Stack Overflow has recently announced a new licensing deal with tech giant OpenAI but the news is not making its contributors happy.

Many are furious as the rise in AI plagiarism continues to dampen their chances of attaining credit for their content as they become the latest crowd to join the bandwagon of writers and creators who feel betrayed on this front.

The deal means the makers of ChatGPT will attain full access to the vast amount of tech data posted across this famous forum. As per the latest argument mentioned this past week, the company will link to Overflow’s API to display content across responses generated from ChatGPT and then use such content for training AI models.

The news arises after another very controversial matter including how Stack Overflow fired staff in a huge amount due to a major threat that chatbots were facing. As reported previously, this is not being taken on well by those who work relentlessly to generate original content but are stripped of ownership rights in seconds.

Not only do some feel cheated or violated but very betrayed and exploited. A discussion was gathered on this front in a thread where one employee raised the concern of how ethics and morals went out the window and how it’s getting very damaging on an emotional front.

The fact that machines were exploiting humans constantly while many would expect the opposite is really an eye-opener.

Moreover, some contributors mentioned how APIs are getting bombarded with criticism and even protest messages across content that they generated so it cannot be reused.

The fact that the AI giant has been benefitting on this front for a while now while others suffer in silence is really a matter of concern but those who opt to raise their voice are being silenced with account suspension and warnings generated in their direction.

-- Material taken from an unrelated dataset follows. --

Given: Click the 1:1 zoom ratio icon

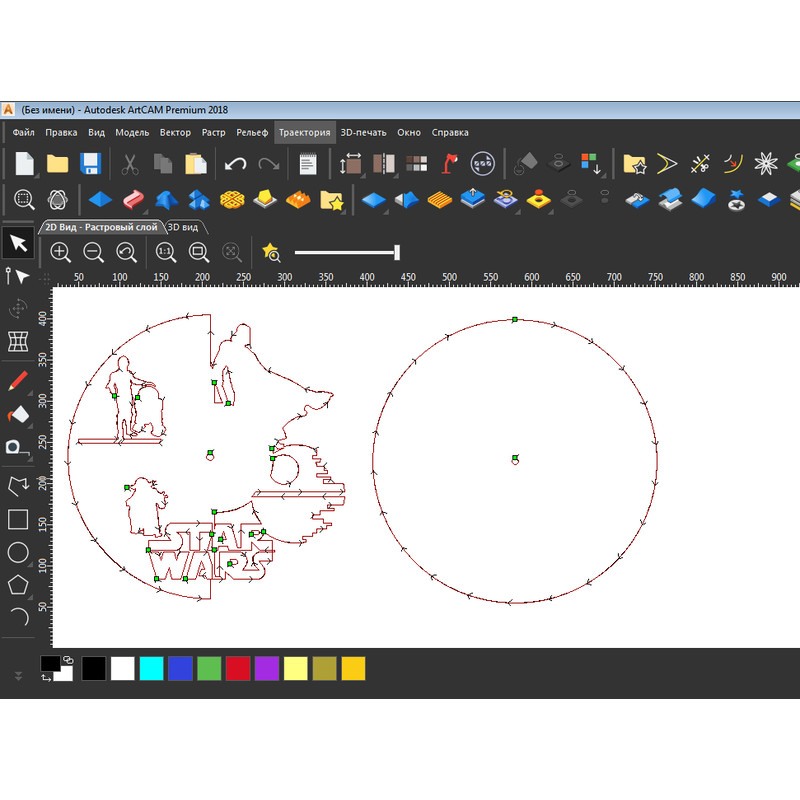Looking at the screenshot, I should pos(166,252).
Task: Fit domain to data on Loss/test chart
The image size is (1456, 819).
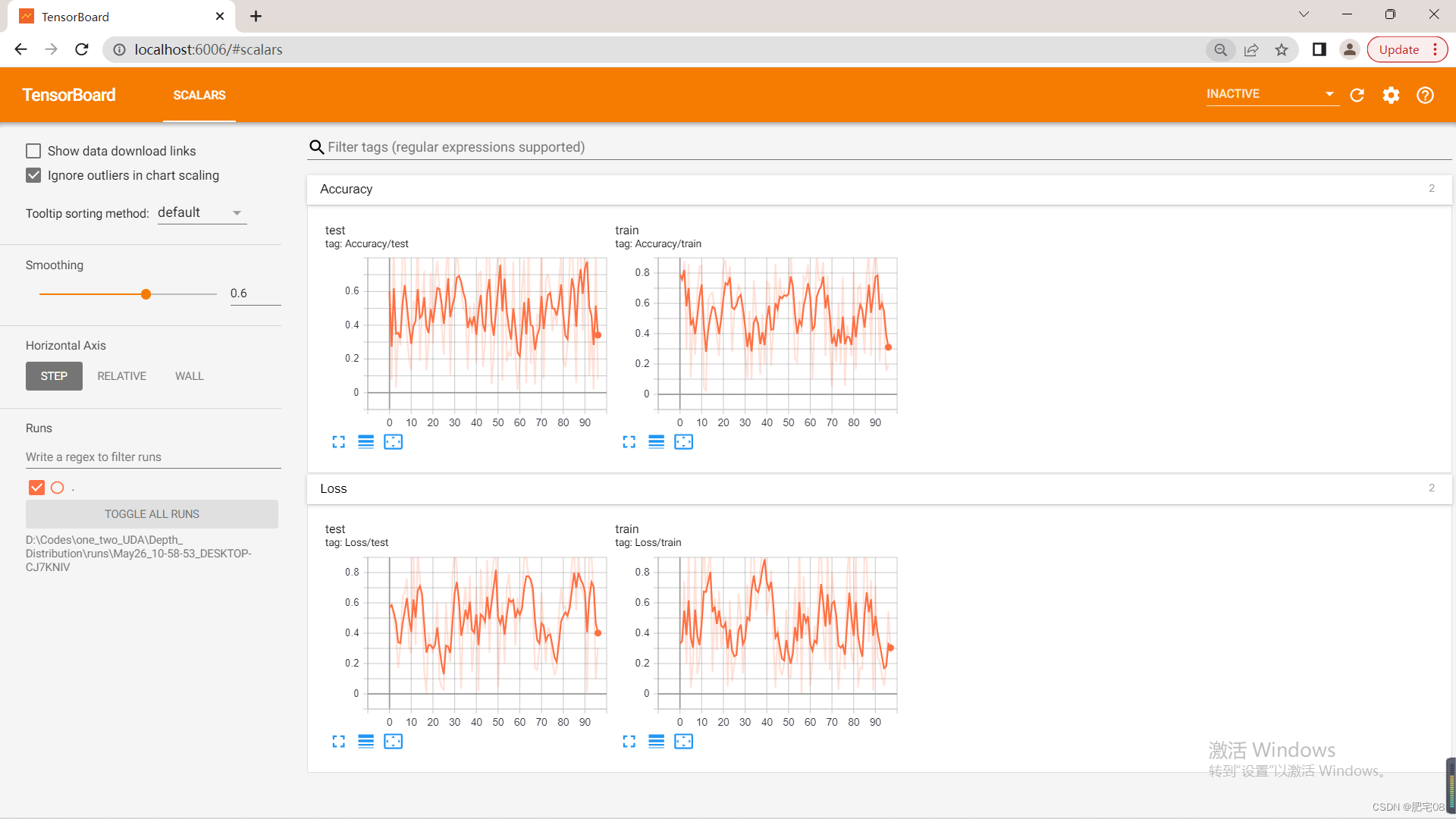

And the more people are raising their voices, the more they are being silenced and told not to with jobs on the line. Now, those working in the EU wonder if any data protection laws in place like the GDPR could assist them on this front and exclusive content from getting passed to the ChatGPT makers in the first place.

But OpenAI refuses to remain silent on this front and vows to link back each post. However, the fact that its popular AI chatbot has a poor history of doing so has concerns running high. We even saw OpenAI do something along that front to better the deal for the long list of content licensing deals that entailed big publications such as The Financial Times.

Seeing how those changes were solely linked to models of ChatGPT with paid subscriptions was another shock to some as the free variant doesn’t provide any sources until and unless users in particular generate an explicit request.

Contributors from Stack Overflow also ask how such deals communicate more with licensing laws such as Creative Commons where all such posts by Stack Overflow fall and anyone using it must delineate the source with credit to the creators.

While the terms of service from the document belonging to Stack Overflow do acknowledge such protections and safeguards, contributors are speaking about how often they are willing to give up some rights regarding such content.

This means saying hello to the rights of processing, printing, exporting, accessing, using, copying, and commercial exploitation of materials they generate.

As explained by one critic, what more can one expect from platforms working with a centralized theme? It’s designed to monetize all material without giving it a second thought. So as you can see, various schools of thought do exist.